Methods: Between April 2009 and March 2010, a total of 139 patients underwent laparoscopic gastrectomy by a beginner surgeon. During their training period of 6 months, the beginner had been the first assistant during 200 laparoscopic gastrectomies. To evaluate surgical outcomes as the surgeon started to perform laparoscopic gastrectomy, outcomes were assessed in 79 patients who underwent laparoscopic-assisted distal gastrectomy with extracorporeal gastroduodenostomy (LADG); the first 30 were performed by the surgeon and 49 were performed subsequently. Outcomes of LADG and totally laparoscopic distal gastrectomy with intracorporeal gastroduodenostomy (TLDG) were compared to evaluate the beginner's ability to adapt to intracorporeal reconstruction. The learning period was assessed by dividing patients who underwent LADG and TLDG into sequential groups of five each by time.

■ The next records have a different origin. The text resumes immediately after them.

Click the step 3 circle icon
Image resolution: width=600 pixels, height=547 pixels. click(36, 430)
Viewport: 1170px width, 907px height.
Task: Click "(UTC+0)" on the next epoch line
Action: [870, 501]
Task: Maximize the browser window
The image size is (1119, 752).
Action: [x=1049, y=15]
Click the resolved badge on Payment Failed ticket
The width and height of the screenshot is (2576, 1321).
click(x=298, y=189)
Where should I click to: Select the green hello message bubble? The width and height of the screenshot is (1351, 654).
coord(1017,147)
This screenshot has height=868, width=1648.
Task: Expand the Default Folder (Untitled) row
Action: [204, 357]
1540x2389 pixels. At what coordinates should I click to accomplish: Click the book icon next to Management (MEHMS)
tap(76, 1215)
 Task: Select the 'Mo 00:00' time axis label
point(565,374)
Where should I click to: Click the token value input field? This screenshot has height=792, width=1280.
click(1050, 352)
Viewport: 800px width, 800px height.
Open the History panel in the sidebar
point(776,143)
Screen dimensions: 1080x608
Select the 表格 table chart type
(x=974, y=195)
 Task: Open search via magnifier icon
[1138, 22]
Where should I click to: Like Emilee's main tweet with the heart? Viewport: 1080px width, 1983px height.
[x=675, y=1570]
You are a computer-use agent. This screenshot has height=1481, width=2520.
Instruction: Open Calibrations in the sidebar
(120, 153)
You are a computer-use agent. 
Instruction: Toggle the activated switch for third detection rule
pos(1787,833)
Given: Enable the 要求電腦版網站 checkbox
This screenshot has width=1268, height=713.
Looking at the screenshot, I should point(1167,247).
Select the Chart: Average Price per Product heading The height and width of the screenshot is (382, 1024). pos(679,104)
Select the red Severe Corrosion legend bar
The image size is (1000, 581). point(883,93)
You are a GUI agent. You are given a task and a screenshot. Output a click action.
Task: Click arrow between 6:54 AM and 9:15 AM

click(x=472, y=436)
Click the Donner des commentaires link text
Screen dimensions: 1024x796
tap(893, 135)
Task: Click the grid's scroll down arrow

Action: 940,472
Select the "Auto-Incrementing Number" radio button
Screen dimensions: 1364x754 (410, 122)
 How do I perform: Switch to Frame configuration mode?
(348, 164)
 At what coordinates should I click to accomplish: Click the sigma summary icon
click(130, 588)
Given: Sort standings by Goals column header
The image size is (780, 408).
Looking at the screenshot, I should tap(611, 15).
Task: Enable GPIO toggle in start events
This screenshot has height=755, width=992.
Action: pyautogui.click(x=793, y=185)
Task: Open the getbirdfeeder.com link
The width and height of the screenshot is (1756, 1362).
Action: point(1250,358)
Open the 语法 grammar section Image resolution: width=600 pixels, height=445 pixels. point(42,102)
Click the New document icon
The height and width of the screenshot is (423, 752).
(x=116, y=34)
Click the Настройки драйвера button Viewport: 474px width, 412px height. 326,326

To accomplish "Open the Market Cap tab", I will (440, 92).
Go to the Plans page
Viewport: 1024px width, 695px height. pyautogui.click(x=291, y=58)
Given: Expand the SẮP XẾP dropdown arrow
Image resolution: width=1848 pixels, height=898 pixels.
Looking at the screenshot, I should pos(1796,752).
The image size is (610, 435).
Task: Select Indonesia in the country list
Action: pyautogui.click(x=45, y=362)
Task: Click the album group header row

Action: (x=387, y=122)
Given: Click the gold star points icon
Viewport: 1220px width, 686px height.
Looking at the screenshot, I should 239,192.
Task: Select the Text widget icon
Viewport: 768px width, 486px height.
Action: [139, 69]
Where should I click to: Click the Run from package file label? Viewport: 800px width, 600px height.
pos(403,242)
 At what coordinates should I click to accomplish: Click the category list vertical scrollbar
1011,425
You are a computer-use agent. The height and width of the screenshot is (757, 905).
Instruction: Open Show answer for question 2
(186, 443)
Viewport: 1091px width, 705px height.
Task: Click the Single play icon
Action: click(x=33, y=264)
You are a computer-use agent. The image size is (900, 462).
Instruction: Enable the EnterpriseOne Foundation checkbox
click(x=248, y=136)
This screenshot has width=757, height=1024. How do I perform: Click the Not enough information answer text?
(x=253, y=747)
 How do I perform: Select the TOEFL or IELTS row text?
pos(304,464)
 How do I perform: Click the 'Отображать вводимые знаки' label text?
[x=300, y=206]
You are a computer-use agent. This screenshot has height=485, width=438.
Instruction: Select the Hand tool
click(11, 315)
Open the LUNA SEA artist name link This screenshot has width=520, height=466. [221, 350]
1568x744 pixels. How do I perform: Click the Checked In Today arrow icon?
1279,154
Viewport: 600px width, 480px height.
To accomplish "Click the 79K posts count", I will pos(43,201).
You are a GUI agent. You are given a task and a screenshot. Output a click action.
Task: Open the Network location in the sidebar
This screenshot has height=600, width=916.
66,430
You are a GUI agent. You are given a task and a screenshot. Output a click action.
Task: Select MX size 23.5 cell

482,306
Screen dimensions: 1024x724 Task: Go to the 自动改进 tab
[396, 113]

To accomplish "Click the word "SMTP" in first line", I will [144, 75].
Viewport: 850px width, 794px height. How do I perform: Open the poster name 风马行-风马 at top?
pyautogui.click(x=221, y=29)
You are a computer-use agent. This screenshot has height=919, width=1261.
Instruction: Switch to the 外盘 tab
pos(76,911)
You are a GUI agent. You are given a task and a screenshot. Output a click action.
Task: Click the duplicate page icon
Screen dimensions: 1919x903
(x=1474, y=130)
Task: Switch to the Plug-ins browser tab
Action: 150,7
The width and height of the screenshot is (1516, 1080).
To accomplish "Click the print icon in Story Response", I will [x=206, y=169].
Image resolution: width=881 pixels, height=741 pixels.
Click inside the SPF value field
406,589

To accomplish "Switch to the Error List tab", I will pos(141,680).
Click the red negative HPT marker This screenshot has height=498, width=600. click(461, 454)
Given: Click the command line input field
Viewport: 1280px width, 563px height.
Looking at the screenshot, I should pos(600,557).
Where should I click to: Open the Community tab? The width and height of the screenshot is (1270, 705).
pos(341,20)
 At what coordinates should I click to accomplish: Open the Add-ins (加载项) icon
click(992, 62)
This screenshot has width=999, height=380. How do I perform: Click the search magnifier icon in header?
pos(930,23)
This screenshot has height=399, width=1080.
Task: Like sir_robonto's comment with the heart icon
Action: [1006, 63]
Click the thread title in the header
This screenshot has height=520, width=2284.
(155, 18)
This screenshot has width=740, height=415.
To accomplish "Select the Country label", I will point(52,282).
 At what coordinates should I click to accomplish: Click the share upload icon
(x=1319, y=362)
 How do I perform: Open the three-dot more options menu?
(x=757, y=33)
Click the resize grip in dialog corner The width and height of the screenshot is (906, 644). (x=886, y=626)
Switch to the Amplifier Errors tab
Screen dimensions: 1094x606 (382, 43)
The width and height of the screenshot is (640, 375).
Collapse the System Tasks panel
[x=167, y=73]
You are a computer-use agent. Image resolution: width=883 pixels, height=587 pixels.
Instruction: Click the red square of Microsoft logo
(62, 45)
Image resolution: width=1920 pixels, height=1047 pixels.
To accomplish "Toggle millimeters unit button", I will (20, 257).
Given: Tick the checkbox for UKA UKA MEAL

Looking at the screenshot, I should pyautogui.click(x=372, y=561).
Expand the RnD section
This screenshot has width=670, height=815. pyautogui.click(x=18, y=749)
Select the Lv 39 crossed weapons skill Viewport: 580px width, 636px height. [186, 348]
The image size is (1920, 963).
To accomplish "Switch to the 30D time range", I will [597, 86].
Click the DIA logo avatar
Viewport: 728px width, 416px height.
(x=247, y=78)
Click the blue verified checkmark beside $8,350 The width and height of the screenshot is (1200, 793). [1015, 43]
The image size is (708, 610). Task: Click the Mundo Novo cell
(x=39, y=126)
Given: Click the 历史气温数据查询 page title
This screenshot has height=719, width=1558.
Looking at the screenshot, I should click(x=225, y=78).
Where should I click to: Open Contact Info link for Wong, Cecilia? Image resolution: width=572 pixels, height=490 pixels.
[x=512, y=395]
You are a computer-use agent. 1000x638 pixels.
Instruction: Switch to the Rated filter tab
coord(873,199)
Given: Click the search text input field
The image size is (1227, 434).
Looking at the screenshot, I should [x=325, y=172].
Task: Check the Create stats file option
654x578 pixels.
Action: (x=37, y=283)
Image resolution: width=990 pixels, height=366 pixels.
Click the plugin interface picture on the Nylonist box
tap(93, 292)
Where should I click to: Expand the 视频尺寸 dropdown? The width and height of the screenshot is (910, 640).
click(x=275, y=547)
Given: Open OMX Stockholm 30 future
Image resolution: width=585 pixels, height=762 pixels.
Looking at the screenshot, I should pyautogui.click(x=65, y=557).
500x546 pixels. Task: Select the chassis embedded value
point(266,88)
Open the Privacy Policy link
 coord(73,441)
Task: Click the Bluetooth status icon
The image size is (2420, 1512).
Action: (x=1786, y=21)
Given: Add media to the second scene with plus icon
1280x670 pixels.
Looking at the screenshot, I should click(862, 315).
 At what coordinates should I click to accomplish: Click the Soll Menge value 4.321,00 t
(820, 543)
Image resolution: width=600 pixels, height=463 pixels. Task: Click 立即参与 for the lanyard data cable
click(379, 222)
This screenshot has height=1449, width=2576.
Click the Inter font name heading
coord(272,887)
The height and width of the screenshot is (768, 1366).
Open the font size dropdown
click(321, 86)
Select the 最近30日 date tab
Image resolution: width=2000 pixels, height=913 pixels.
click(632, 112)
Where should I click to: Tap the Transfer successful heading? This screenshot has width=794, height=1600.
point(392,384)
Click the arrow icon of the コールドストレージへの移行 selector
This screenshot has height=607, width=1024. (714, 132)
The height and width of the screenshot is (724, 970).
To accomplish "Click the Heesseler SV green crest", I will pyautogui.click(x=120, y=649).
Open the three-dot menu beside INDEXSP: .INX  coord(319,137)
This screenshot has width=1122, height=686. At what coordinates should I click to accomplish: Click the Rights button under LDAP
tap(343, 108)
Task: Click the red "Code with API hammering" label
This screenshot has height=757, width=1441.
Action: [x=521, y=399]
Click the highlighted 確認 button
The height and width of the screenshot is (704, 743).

Results: No patient was converted to open surgery and none died. There were no significant differences between the first 30 patients and the next 49 who underwent LADG in surgical outcomes. The only significantly different outcome between LADG and TLDG was in operation time (95.9 min vs. 115.6 min, P < 0.001). There were no significant differences in mean operation times of sequential groups (LADG, P = 0.069; TLDG, P = 0.212).
Conclusions: The beginning surgeon examined in this work obtained satisfactory surgical outcomes during the early period of performing laparoscopic gastrectomy. We speculate that participation in laparoscopic gastrectomy team of experts improved the beginner's surgical outcomes, suggesting that such participation may reduce or overcome the learning period of beginners.